Tre proposte concrete
- Un intervento legislativo che definisca il perimetro dell’obbligo di controllo. Il CNDCEC chiede con urgenza una norma che distingua nettamente tra chi redige materialmente le dichiarazioni e risponde della loro correttezza; chi si limita alla trasmissione e risponde solo di irregolarità macroscopiche e immediatamente percepibili; chi concorre effettivamente e consapevolmente nell’evasione del cliente traendone vantaggio personale. Si tratta di una proposta ragionevole, che ridurrebbe l’incertezza e consentirebbe di strutturare gli incarichi in modo coerente con le responsabilità effettivamente assunte.
- Una distinzione formale tra trasmittente e consulente fiscale responsabile. Non tutti i commercialisti che trasmettono una dichiarazione sono i consulenti che ne hanno progettato la struttura fiscale. Riconoscere questa distinzione a livello normativo permetterebbe di graduare le responsabilità in modo proporzionato all’effettivo ruolo svolto, evitando l’appiattimento su un unico standard che non riflette la realtà operativa degli studi.
- Rafforzare le tutele assicurative e prevedere forme di condivisione del rischio. Le organizzazioni di categoria dovrebbero negoziare con le compagnie assicurative polizze specifiche a costi accessibili, in grado di coprire anche questo profilo di rischio. Parallelamente, potrebbe valutarsi l’introduzione di un fondo mutualistico di categoria per la copertura delle sanzioni irrogate a titolo di concorso colposo.
Conclusione
La Cassazione n. 5638/2026 non rappresenta una rivoluzione improvvisa, ma il punto di arrivo — per ora — di un percorso avviato nel 2024 e destinato a proseguire. Il messaggio è chiaro: il commercialista che gestisce la contabilità di un cliente e ne trasmette le dichiarazioni non può chiudere gli occhi di fronte a irregolarità evidenti.
Il Consiglio Nazionale ha ragione quando denuncia i rischi di un’interpretazione estensiva che trasformi ogni professionista in garante universale della correttezza fiscale del proprio cliente. Ma ha anche ragione la Cassazione quando pretende che chi conosce la contabilità di un’azienda eserciti, nel trasmettere le dichiarazioni, almeno quel minimo di attenzione che la sua posizione professionale impone.

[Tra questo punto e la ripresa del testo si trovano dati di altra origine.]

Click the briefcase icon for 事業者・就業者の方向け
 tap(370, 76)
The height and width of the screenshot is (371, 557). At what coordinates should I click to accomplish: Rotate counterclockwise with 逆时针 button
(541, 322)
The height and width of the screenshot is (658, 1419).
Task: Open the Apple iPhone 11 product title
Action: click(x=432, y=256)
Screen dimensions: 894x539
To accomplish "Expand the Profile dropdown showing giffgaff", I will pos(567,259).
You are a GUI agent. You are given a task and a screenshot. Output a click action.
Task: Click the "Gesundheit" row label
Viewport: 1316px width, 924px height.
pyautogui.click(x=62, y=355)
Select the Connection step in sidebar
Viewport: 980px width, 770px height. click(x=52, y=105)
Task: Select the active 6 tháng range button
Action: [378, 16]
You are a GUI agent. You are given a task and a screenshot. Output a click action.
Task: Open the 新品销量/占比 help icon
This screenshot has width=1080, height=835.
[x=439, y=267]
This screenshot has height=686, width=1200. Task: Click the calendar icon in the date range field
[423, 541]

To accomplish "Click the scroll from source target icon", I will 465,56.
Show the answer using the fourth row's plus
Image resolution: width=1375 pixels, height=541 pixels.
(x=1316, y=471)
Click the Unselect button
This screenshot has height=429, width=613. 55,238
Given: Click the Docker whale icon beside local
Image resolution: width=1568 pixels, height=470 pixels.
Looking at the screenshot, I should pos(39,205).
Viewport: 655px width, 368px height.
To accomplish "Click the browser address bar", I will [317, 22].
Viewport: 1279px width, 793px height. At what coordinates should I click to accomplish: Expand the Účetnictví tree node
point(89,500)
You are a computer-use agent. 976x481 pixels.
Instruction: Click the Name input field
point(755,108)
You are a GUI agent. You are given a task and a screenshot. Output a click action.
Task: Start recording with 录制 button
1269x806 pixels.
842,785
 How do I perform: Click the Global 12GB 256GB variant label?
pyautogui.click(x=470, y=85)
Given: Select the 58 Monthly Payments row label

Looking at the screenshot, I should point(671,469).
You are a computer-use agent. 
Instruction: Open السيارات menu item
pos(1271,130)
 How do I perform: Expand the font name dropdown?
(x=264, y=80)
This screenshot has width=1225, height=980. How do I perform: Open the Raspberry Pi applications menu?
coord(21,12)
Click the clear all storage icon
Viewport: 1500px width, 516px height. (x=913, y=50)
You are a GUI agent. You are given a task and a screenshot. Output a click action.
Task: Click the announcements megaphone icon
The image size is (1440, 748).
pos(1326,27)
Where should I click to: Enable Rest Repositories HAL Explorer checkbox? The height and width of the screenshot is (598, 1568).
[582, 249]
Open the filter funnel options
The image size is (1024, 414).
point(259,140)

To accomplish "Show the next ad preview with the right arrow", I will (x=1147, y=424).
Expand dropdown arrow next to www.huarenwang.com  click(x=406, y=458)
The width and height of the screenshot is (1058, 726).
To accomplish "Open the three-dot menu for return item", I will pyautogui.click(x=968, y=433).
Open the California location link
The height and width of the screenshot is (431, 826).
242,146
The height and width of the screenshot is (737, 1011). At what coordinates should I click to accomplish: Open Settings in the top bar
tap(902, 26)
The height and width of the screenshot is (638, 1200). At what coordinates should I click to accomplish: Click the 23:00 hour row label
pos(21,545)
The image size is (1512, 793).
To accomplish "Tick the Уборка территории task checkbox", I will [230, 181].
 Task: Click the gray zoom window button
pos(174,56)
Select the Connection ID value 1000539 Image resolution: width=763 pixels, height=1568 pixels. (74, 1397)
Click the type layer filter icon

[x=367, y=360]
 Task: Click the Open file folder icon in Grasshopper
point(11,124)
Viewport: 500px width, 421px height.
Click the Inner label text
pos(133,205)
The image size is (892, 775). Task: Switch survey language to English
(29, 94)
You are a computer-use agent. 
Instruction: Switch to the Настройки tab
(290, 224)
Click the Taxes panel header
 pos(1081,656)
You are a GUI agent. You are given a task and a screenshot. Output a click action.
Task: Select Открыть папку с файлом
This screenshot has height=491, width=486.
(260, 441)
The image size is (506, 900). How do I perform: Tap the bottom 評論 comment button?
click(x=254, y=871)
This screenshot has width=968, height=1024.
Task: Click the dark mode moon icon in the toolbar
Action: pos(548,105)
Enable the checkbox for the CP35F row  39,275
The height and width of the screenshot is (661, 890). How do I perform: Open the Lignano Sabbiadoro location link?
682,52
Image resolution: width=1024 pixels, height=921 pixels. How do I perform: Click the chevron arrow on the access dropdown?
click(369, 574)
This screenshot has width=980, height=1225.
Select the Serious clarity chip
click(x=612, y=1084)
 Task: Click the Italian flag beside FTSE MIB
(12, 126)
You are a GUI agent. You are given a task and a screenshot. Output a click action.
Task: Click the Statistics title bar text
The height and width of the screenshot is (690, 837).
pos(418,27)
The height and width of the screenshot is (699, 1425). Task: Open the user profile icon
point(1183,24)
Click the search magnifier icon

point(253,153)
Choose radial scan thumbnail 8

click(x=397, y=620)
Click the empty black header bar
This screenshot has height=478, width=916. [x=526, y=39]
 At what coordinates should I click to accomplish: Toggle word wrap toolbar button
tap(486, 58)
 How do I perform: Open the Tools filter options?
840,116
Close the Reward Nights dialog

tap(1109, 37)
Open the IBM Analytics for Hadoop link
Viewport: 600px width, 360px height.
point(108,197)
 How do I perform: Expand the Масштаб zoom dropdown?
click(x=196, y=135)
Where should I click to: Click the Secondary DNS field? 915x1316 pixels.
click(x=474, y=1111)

Il punto di equilibrio tra queste due esigenze non è ancora stato trovato. Trovarlo è compito urgente del legislatore — come chiede con forza il CNDCEC — prima che la giurisprudenza lo tracci in modo definitivo. Nel frattempo, l’unica risposta razionale è quella indicata dal Consiglio Nazionale: organizzazione, documentazione, chiarezza degli incarichi, comunicazione tempestiva al cliente. Non un atteggiamento difensivo paralizzante, ma una gestione professionale del rischio che — come sempre — richiede rigore, metodo e consapevolezza.
Riferimenti normativi, giurisprudenziali e di categoria
Corte di Cassazione, Sezione Tributaria, ordinanza n. 5638/2026 del 12 marzo 2026 (R.G.N. 23996/2022) — Art. 9, D.Lgs. n. 472/1997 (concorso di persone nelle violazioni tributarie) — Art. 7, D.L. n. 269/2003, conv. in L. n. 326/2003 — Art. 1176, comma 2, c.c. (diligenza del professionista) — Cass. n. 20697/2024; Cass. nn. 33994–33996/2024; Cass. n. 7948/2025 — CNDCEC, Responsabilità del professionista nella trasmissione delle dichiarazioni fiscali (marzo 2026) — Dichiarazione Presidente CNDCEC Elbano de Nuccio, «Dalla Cassazione un’inaccettabile deriva punitiva» (marzo 2026).